Juggling loads of traffic and its unknowns
StartApp handles more than 30 billion requests every day. Handling this enormous amount of traffic is an uphill battle – one that is fraught with complicated, nuanced production issues.
Two key types of production issues that come with this level of scale are concurrency and parallelism problems. These types of issues appear only under a specific set of circumstances and are often very hard to reliably replicate locally. When these issues happen and are left unmitigated, they tend to lead to severe service disruptions – often causing data corruption and non-standard program behavior.
Software-defined caches are another pain point for StartApp’s developers. Some types of caches must remain immutable – that is, once a value is inserted into the cache it must not change. The developers discovered, however, that there are specific configurations under which the values in the cache can indeed change. This results in an unfortunate situation – when the cache is being “hit”, the information returned from it is not the same information the developers expect to see.
Investigating these types of issues is also very difficult since the cache gets “dirty” non-deterministically. In other words – while it’s relatively easy to identify that the information returned from the cache is incorrect, it’s hard to know which activities make the cache “dirty”.
“Using Lightrun, we were able to dive deep into production issues instantly, with a single action. By reducing the number of steps in the debugging process, Lightrun helped us reduce our MTTR by 50%-60%. Lightrun is definitely an ideal addition to every company’s toolbox, and is especially helpful in investigating hard-to-replicate production issues.”
Leveraging Lightrun for real-time debugging, monitoring, and alerting without ever leaving the IDE
When StartApp learned of Lightrun’s approach to production debugging, they were immediately intrigued. They have, after all, been hard at work trying to break apart the exact issues Lightrun claims to solve. After a short exploration period, StartApp deployed Lightrun to a significant portion of their production services.

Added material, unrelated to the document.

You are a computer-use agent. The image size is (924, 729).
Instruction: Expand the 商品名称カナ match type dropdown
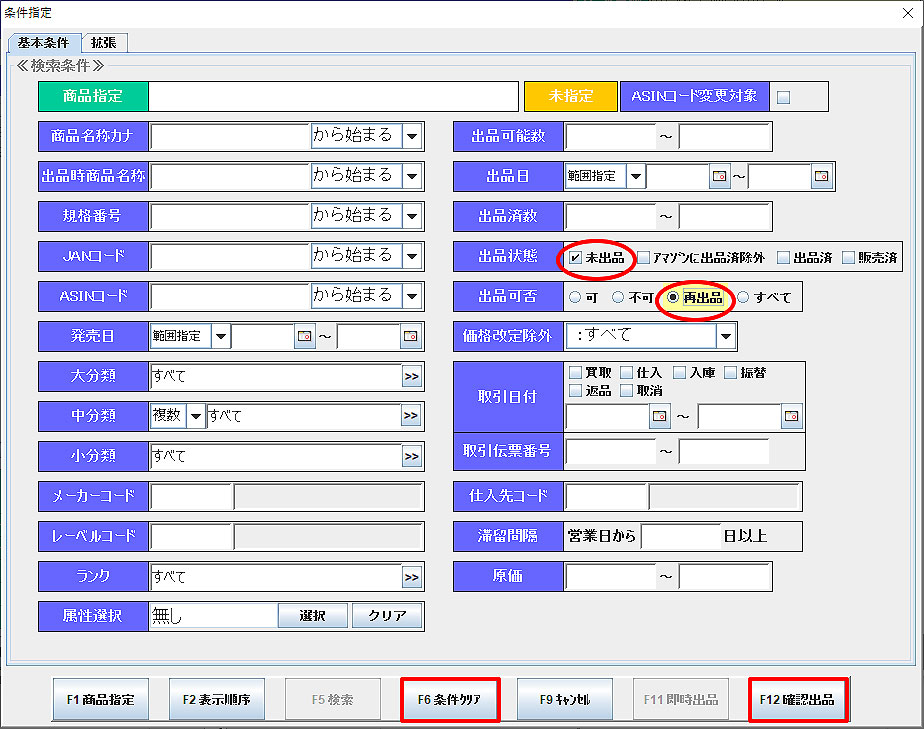412,136
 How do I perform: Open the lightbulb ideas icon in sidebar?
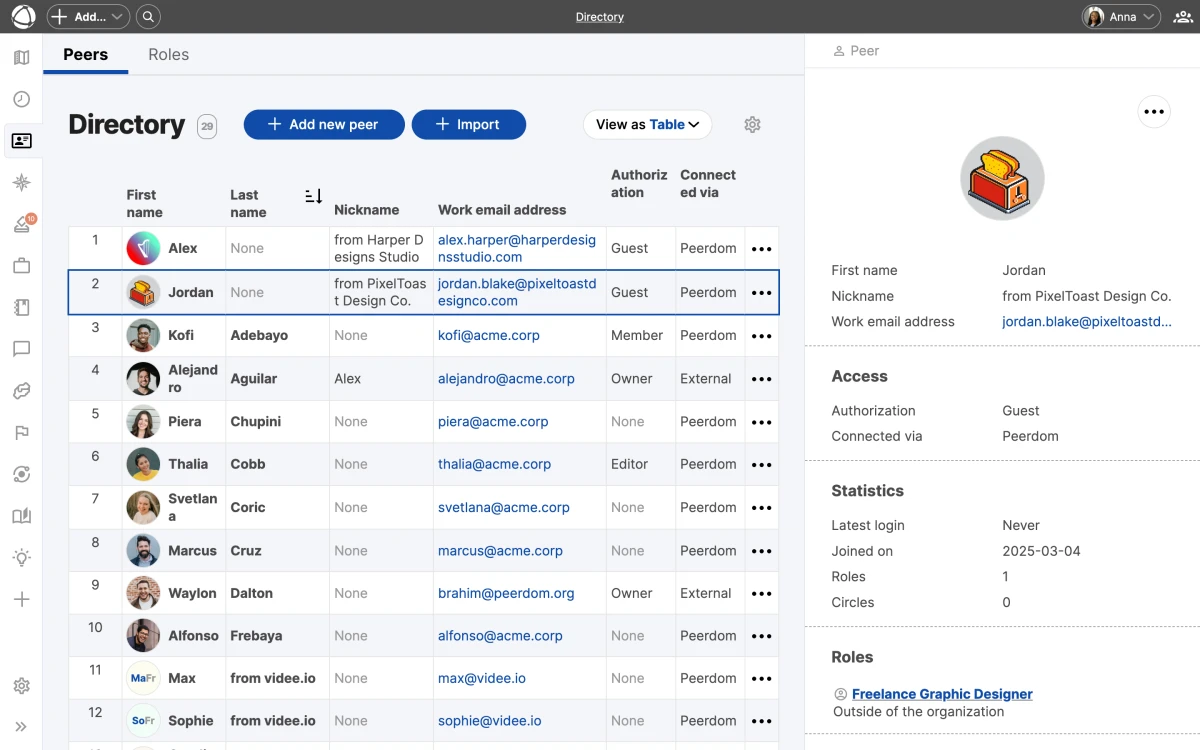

Previously, when developers wanted to add more visibility when a specific event occurs in a running application, they had to:
- Add a new piece of code that exposes some piece of information
- Pour the information produced into an external system, for example, Kibana
- Review the information in the external system
Lightrun eliminates this entire process, by opting instead to take a more proactive approach. Using Lightrun, StartApp’s developers now define conditions that determine when the event at hand should occur. Then, when it does, the developers get proactive alerts inside their IDE with all the required information. When the specific case is being “caught” (i.e. when a specific condition is being met), Lightrun automatically pipes the information right to them.
This new process is especially handy when debugging the previously mentioned cache issues. By placing Lightrun Snapshots on the relevant parts of the cache and inspecting the stack trace, the developers can now identify the exact flow that caused the cache to misbehave. Without Lightrun, capturing the same stack trace would take significantly longer – resulting in slower MTTR and a decreased quality of service for their customers.
Getting a better grip on issues that appear only under specific circumstances is also a breeze using Lightrun. By placing a Lightrun agent in each of their data centers, StartApp’s developers were able to identify – in real-time – issues that are isolated to a single data center and resolve them significantly faster.